Item coordinate data:

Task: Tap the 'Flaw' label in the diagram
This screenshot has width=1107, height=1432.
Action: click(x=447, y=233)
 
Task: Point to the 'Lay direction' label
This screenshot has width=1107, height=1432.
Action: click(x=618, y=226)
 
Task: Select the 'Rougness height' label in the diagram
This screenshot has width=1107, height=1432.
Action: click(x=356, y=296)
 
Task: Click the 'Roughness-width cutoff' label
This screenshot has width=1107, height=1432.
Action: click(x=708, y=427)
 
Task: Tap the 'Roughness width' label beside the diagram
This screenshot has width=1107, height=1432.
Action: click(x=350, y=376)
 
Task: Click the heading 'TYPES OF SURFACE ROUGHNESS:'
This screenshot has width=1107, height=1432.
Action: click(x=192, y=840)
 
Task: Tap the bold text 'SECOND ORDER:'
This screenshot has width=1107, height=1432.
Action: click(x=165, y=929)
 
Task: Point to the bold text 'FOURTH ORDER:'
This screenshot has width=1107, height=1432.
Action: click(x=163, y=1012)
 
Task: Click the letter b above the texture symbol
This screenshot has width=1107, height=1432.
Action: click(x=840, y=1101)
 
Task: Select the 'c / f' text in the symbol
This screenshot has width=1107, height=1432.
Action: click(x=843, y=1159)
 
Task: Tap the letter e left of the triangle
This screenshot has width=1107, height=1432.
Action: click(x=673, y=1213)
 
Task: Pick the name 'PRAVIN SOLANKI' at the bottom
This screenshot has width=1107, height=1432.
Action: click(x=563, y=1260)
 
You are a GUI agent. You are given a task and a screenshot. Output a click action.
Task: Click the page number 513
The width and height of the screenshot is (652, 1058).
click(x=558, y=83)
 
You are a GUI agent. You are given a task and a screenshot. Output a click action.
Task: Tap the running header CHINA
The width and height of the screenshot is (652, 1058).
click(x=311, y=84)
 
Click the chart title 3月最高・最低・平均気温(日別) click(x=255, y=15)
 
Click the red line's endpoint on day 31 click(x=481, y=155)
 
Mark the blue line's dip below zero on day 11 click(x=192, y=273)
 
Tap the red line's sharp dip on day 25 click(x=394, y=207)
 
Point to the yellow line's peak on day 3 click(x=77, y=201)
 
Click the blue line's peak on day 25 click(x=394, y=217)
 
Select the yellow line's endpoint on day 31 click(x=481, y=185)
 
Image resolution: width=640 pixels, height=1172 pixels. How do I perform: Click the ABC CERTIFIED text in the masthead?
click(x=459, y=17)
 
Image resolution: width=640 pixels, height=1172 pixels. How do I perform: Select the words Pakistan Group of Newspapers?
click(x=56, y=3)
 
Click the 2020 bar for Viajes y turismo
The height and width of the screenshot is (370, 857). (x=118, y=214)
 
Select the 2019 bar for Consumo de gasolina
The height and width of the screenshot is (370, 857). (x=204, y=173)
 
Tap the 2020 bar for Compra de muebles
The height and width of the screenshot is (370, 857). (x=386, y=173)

---

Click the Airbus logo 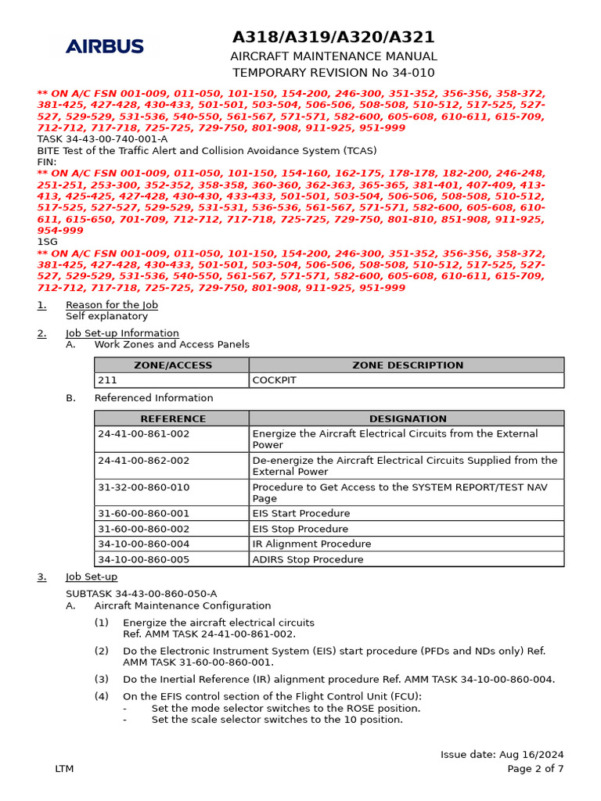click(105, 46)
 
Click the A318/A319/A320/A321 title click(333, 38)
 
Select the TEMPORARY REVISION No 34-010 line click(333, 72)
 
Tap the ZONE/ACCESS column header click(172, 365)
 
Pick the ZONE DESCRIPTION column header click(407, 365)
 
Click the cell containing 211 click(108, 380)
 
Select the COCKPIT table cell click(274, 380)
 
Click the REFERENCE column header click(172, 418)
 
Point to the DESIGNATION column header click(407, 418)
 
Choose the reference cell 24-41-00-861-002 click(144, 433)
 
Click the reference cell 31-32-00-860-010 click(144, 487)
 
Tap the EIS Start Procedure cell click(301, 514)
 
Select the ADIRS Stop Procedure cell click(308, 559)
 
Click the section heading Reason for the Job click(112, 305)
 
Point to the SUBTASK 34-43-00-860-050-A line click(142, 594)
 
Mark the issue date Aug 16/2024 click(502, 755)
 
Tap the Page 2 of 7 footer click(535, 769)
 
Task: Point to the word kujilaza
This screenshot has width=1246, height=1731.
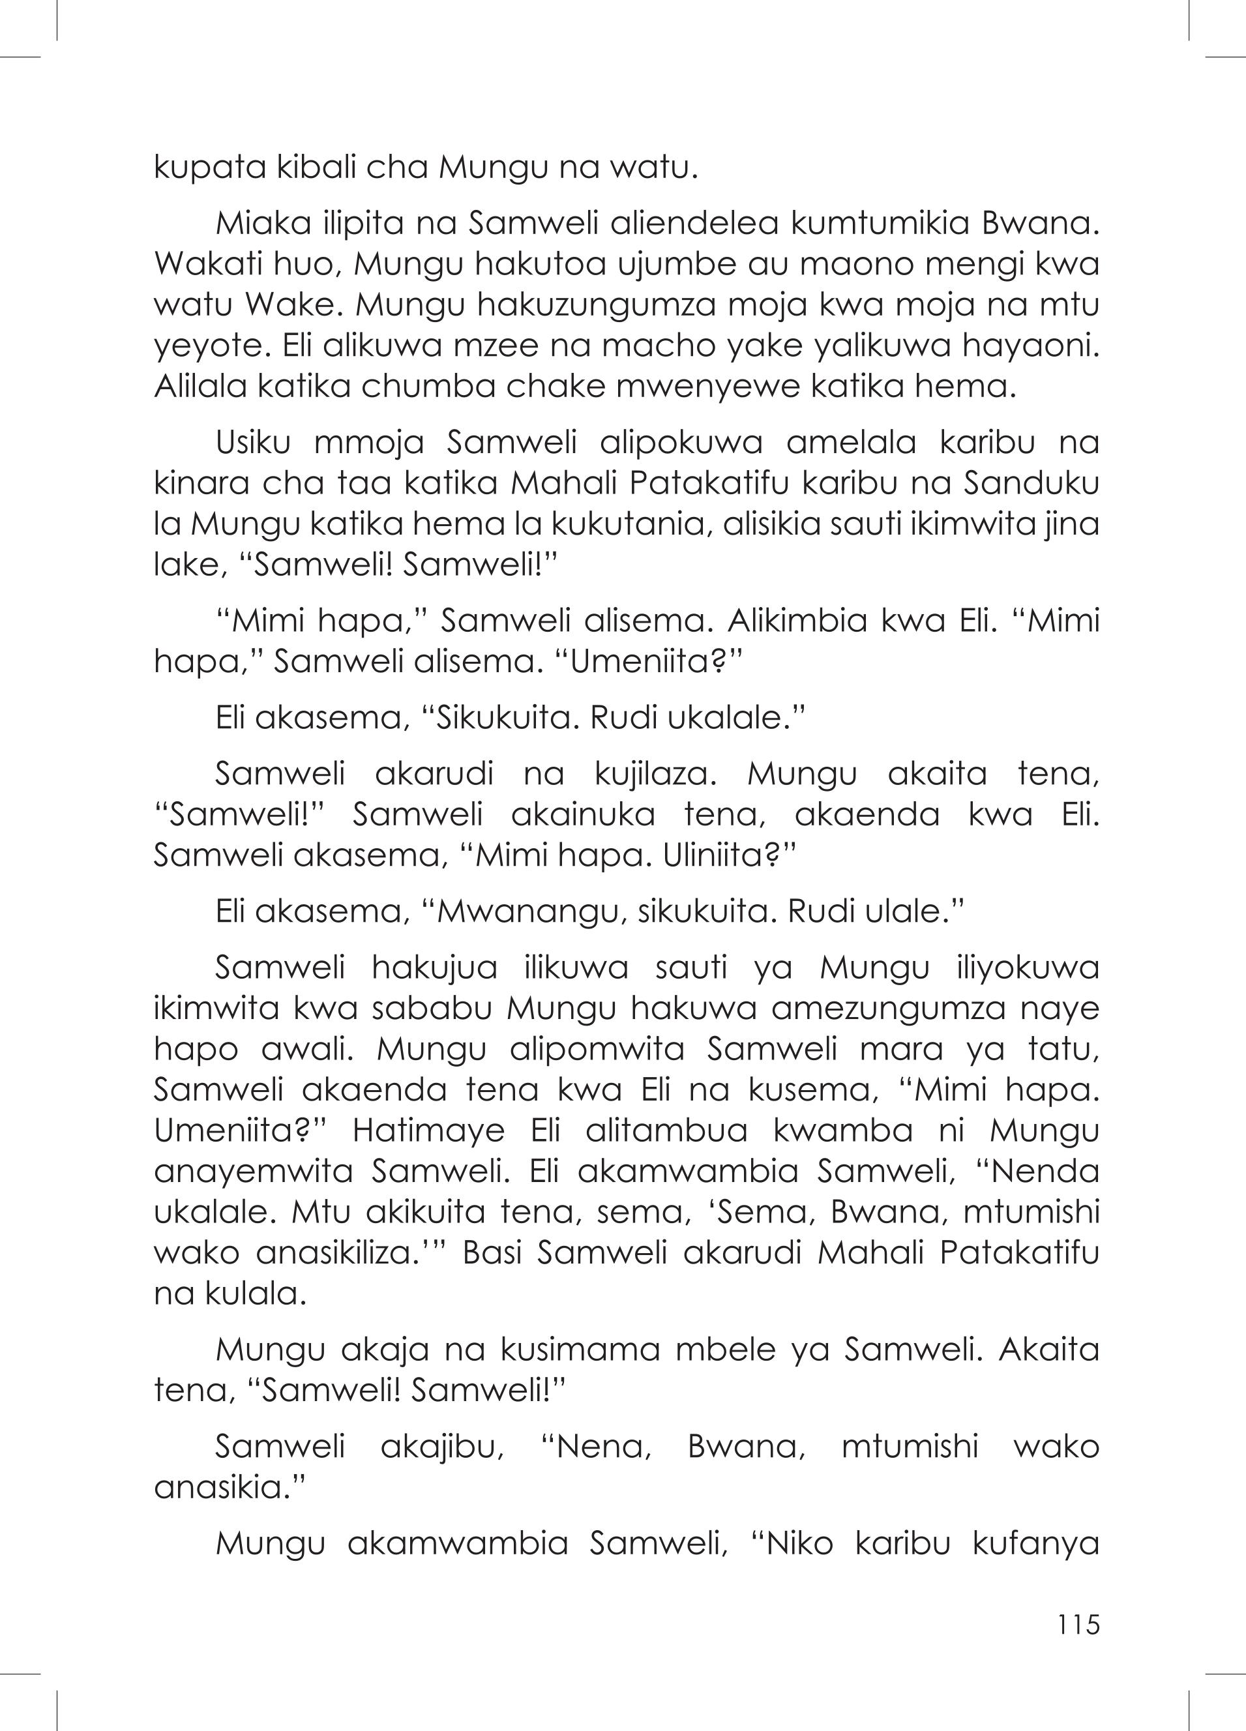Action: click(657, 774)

▸ Directions: In the material, starting at the line that contains "Task: Tap the 'Flaw' label in the diagram" and ending at the line that contains "Action: click(x=163, y=1012)", substitute "Press" for "Tap" and write out those lines with nothing else changed.

▸ Full output:
Task: Press the 'Flaw' label in the diagram
This screenshot has width=1107, height=1432.
Action: click(x=447, y=233)
 
Task: Point to the 'Lay direction' label
This screenshot has width=1107, height=1432.
Action: click(x=618, y=226)
 
Task: Select the 'Rougness height' label in the diagram
This screenshot has width=1107, height=1432.
Action: click(x=356, y=296)
 
Task: Click the 'Roughness-width cutoff' label
This screenshot has width=1107, height=1432.
Action: click(x=708, y=427)
 
Task: Press the 'Roughness width' label beside the diagram
This screenshot has width=1107, height=1432.
Action: click(x=350, y=376)
 
Task: Click the heading 'TYPES OF SURFACE ROUGHNESS:'
This screenshot has width=1107, height=1432.
Action: click(x=192, y=840)
 
Task: Press the bold text 'SECOND ORDER:'
This screenshot has width=1107, height=1432.
Action: click(x=165, y=929)
 
Task: Point to the bold text 'FOURTH ORDER:'
This screenshot has width=1107, height=1432.
Action: click(x=163, y=1012)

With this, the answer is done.